───── Source document ─────

Reney is tells me he is wary of the open crack in the lake not far ahead and he explains that with the warm weather, it could have opened even since yesterday when they put down a makeshift wooden bridge. I am well aware of the danger but I'm also thinking I haven't enjoyed anything so much in years. Then, before we reach the anticipated fissure the truck gets stuck. I learn later that this is the first time this season this has happened. It took the three men nearly a half hour of digging to free the chaise of the truck from the heavy snow that threatened our passage.
Once cleared Reney called "climb in" and after some back and forward rocking, we headed out again. This time the snowmobile was in the lead. Another five minutes or so and we arrive just ahead of the looming open water and the ice fissure Reney had mentioned earlier. He stopped the truck and Mike and I got out. Once Reney and the boys secured the plywood "bridge" and Reney advised me to walk across. He said that "should the truck sink it would be better if just one person was in the vehicle". I was hardly about to argue with that logic
Although it would be another half hour before the sun would rise above the Eastern horizon we slide and twist across the lake and finally slow to a stop just next to a pole marker. It is overcast and the wind is from the North though not quite as cold as it has been for the last few weeks. We seem to have the lake to ourselves. Reney said that yesterday a couple of coyote came close by and always the ravens fly above and around the lift holes hoping for a free lunch.

─────

*Activity:* Continue the account of the truck trip across the frozen lake from the point where it ends.

───── Supplied data ─────

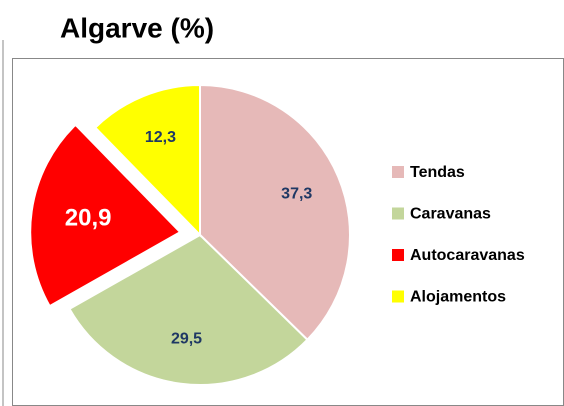 Image resolution: width=564 pixels, height=406 pixels. I want to click on data-label: 12,3, so click(160, 138).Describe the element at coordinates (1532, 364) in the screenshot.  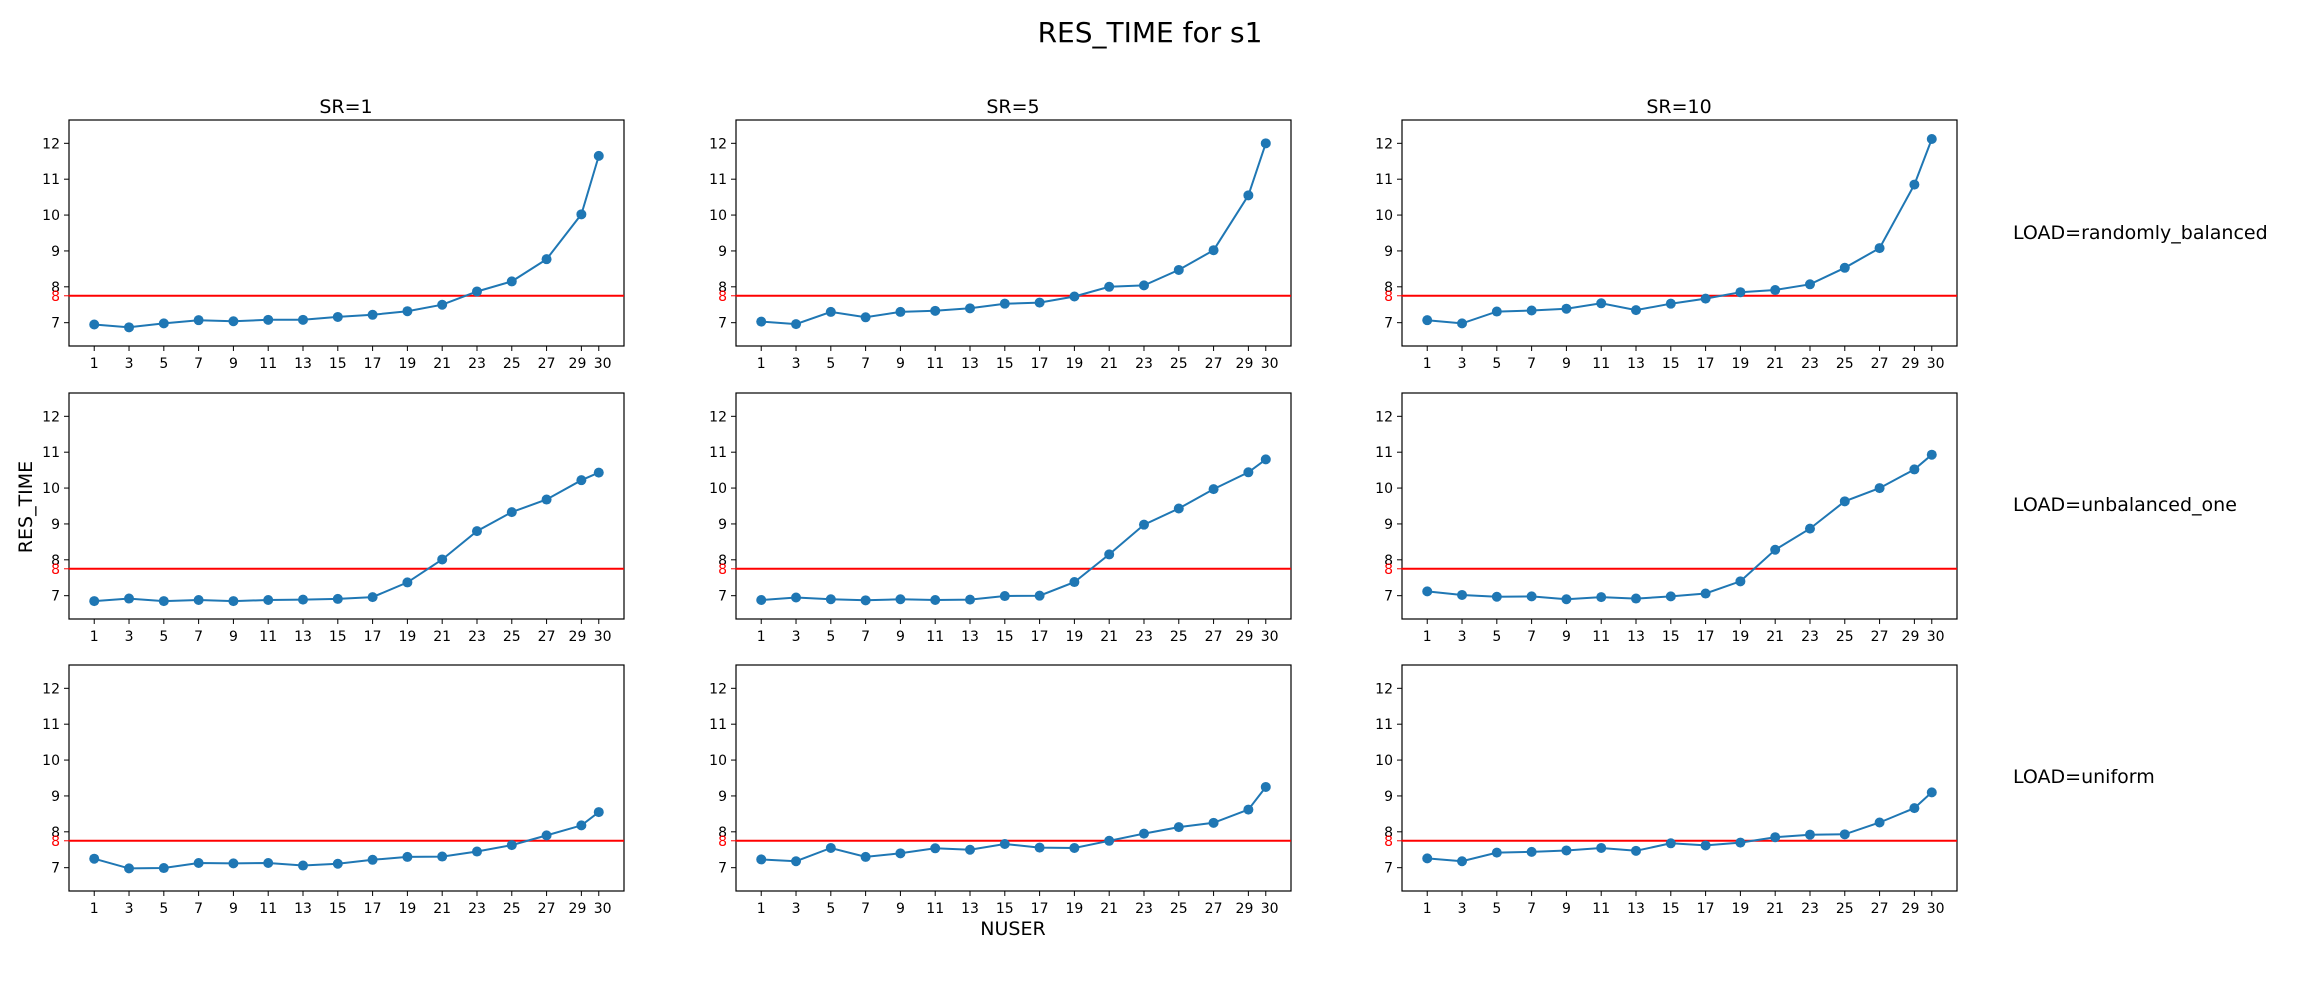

─────

*Output for this exercise:*
A gill net or string of gill nets, must be marked at each end with a pole extending at least 1 metre (3’) above the water or ice, with a flag measuring at least 20 by 20 cm (8” x 8”). Fish nets are sometimes set as a single net but are often placed as a series of nets forming a string. Reney's nets are set up so that only one lift hole needs to be used for two sets of 100 foot nets. When you do the math, this equates to 200 feet (66 metres) of line with the lift hole in the middle.
To harvest the carp Reney uses a 9 inch (22cm) net. The net when it is untangled looks like page wire although though it is usually made from nylon. Reney's lines are nylon. Each square measures 9 inches (22 cm's) diagonally, corner to corner. Every metre there is a float at the top of the two foot ((24 cm) deep net. Directly below the float, at the bottom edge of the net is a small weight. The boys hack, by axe, into the ice at the edge of the marker. Once the hole is open, Reney uses a long handled hook to fish up the end of a nylon rope which, runs the length of the net from this anchor hole to the lift hole. We leave Bryce and the snowmobile at the anchor hole, holding the line, while Mike and I climb in the truck with Reney and head for the next marker.
In moments we reach the anchor hole. This hole takes longer to dig as it must be big enough to accommodate the large carp that are expected on the line. Since the weather has been cold, there are several inches of ice covering the opening but within minutes water splashes out. Again, the large handled hook is put to use. Like magic, which is really skill, Reney swishes around and pulls up a nylon rope with an old brick tied to the end for an anchor. Some fishermen use a large reel operated by a generator to drag up the line but Reney and his young helpers pull up every fish up by hand often using a small hook to prevent a fish from struggling free when it comes to the surface. I'd like to know, who needs a gym for a workout when you can pull in hundreds of pounds of fish through a 30 inch (75 cm.) ice encrusted tunnel which is about three feet (one metre) deep. That is exactly what was done.
While Bryce, at the anchor hole, releases line on the command of Reney at the lift hole, the net and the fish start to appear. I wonder aloud how they communicate in a storm when you can't see the anchor hole. The answer is "Well - we just know!" At the first hole Reney hauls up each section of line and a few feet behind Reney, Mike Bruyere digs his heels into the snow and steadies the heavy line. Picture the way the anchor man in a tug of war, supports his end of the rope - same concept. Skill and strength are both prerequisites for this job.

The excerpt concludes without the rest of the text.